呼び出し音が二回ほど鳴ると、飯塚さんのスマートフォンと電話がつながった。
「もしもし?」
スマートフォンのスピーカーの向こうで、美菜子さんの声が聞こえた。
「もしもし、以前お電話いたしました金本ゆりねと申します」
私はフルネームで美菜子さんに名乗った。オンライン上で何度もやり取りはしたが、実際に声を使ってコミュニケーションを取るのは初めてだった。
「ああ、フリーライターの金本さん!おはようございます。どうかされましたか?」
想像していたよりも若々しい声で、まだ少女のような瑞々しさが感じられるような声だった。
「いま、**高速道路の△□サービスエリアに居ますので、一応ご報告をと思いまして」
私は自分の現在位置を美菜子さんに伝えた。ちゃんとした挨拶をしないと、自分が失礼な人間に思われてしまう。そんな恐怖が私には常にあった。

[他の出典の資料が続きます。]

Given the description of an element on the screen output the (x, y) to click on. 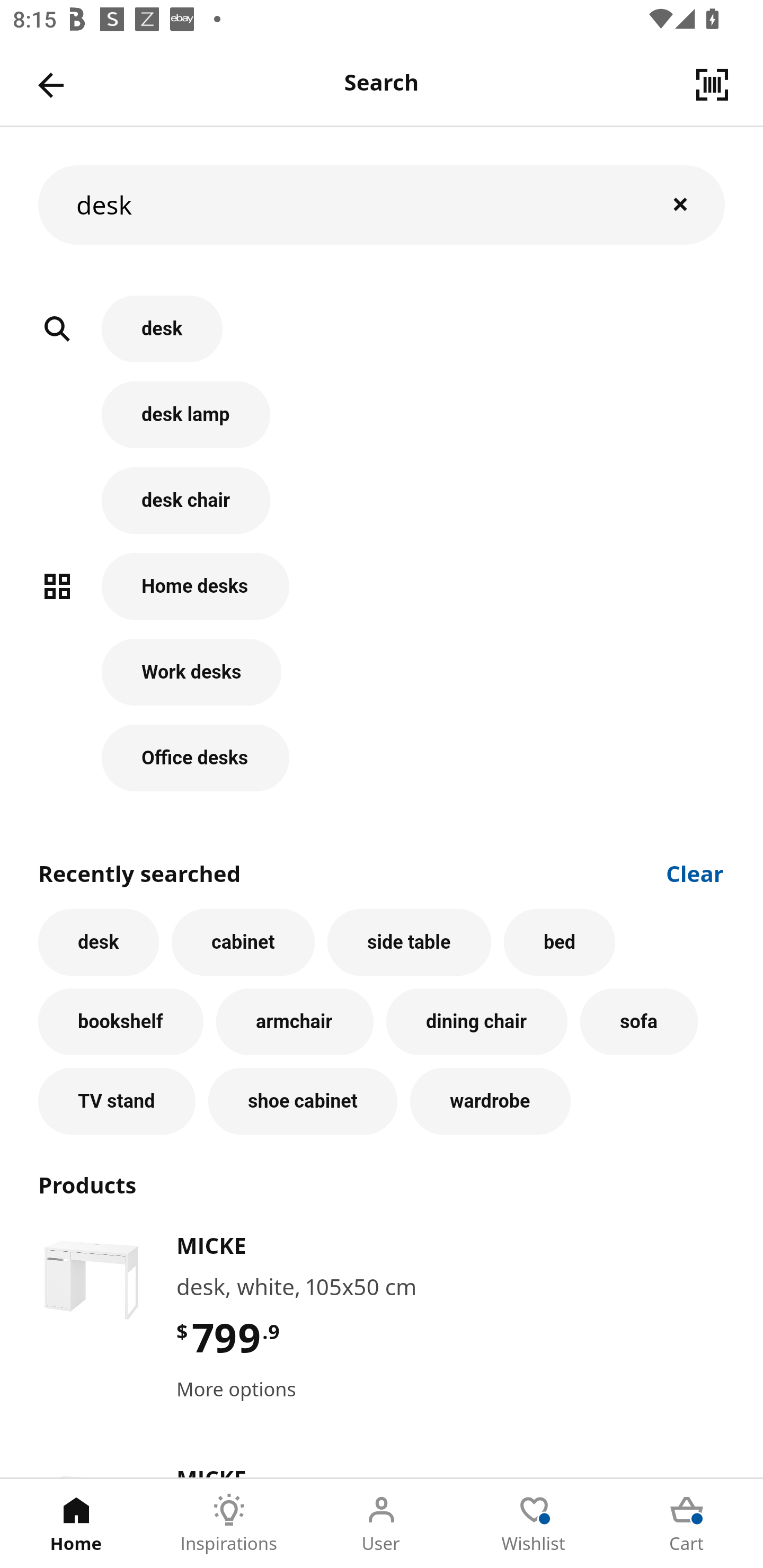
desk (381, 204)
desk (381, 338)
desk lamp (381, 424)
desk chair (381, 510)
Home desks (381, 595)
Work desks (381, 681)
Office desks (381, 757)
Clear (695, 872)
desk (98, 942)
cabinet (242, 942)
side table (409, 942)
bed (558, 942)
bookshelf (120, 1021)
armchair (294, 1021)
dining chair (476, 1021)
sofa (638, 1021)
TV stand (116, 1101)
shoe cabinet (302, 1101)
wardrobe (490, 1101)
Home
Tab 1 of 5 (76, 1522)
Inspirations
Tab 2 of 5 (228, 1522)
User
Tab 3 of 5 (381, 1522)
Wishlist
Tab 4 of 5 (533, 1522)
Cart
Tab 5 of 5 (686, 1522)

「ああ、△□サービスエリアですね。わざわざご丁寧に連絡ありがとうございます。そうなると、あと一時間三十分程度でこっちに着きますか?」
「はい、何事もなければ」
「そうですか、ぜひ道中ご無事にいらしてください。自動車じゃなくてオートバイですよね。すごいなぁ、女一人でオートバイ旅なんて」
美菜子さんの言葉に、私は思わず苦笑いをこぼした。免許と度胸さえあれば、バイクに乗っての旅や移動に性別は関係ないと思っている人間からすれば、この意見はどこか世間知らずな印象があった。
「恐れ入ります。また近くに行ったら連絡します」
「わかりました。お気をつけて」
美菜子さんが言ったあと、私は電話を切った。